* SOURCE:
IN THE HIGH COURT OF SOUTH AFRICA

GAUTENG DIVISION, PRETORIA



(1)        REPORTABLE: NO

(2)        OF INTEREST TO OTHER JUDGES: NO

(3)        REVISED: NO

 

Date:   15 November 2021

CASE NO: 59290/18

 

 

In the matter between:

TRIPPLE M PROP (PTY) LTD                                                      EXCIPIENT/ 4TH  DEFENDANT

and

SIBONGILE ADELAIDE SETSHEDI                                           RESPONDENT/ PLAINTIFF

                                                                                               

JUDGMENT

Van der Schyff J

 

Introduction and background

 

 

[1]          This is an exception noted against the plaintiff’s particulars of claim on the ground that it lacks the necessary averments to sustain a cause of action against the fourth defendant. The parties are referred to as they are cited in the action.

 

[2]          The plaintiff issued summons and cited five defendants. The first defendant is the plaintiff’s husband to whom she is allegedly married in community of property. The fourth defendant, the excipient in the present proceedings, is cited as ‘a private company, duly registered and incorporated in terms of the company laws of South Africa with its principal place of business …’. On a reading of the particulars of claim it can be assumed that the property that is the subject matter of the litigation is currently registered in the fourth respondent’s name.

 

[3]          In the particulars of claim the plaintiff avers that she entered into a customary marriage in community of property with the first defendant, and that:

 

The plaintiff and the first defendant were thus joint owners of the property known as …. (the property’).

* TASKS AND EXERCISES:
**a.** Reproduce the part of the judgment between "[3]          In the" and "as …. (the property’).", inclusive.
**b.** Rewrite the paragraph of the judgment that begins "This is an exception noted" more briefly, keeping its main facts.

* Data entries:
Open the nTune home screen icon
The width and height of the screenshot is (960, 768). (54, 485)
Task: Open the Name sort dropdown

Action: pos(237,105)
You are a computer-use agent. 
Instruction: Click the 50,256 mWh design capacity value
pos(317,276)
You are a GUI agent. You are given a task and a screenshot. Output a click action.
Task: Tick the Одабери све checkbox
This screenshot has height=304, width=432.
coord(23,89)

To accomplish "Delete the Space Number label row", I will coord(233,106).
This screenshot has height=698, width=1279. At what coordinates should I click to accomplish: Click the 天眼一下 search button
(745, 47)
* * *
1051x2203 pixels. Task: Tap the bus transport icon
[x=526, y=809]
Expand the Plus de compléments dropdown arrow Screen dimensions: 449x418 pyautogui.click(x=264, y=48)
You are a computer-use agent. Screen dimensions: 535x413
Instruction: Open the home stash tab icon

* EXERCISE ANSWERS:
**a.**
[3]          In the particulars of claim the plaintiff avers that she entered into a customary marriage in community of property with the first defendant, and that:

 

The plaintiff and the first defendant were thus joint owners of the property known as …. (the property’).

**b.** The exception is against the plaintiff's particulars of claim, which allegedly lack the averments needed to sustain a cause of action against the fourth defendant. The parties are referred to as cited in the action.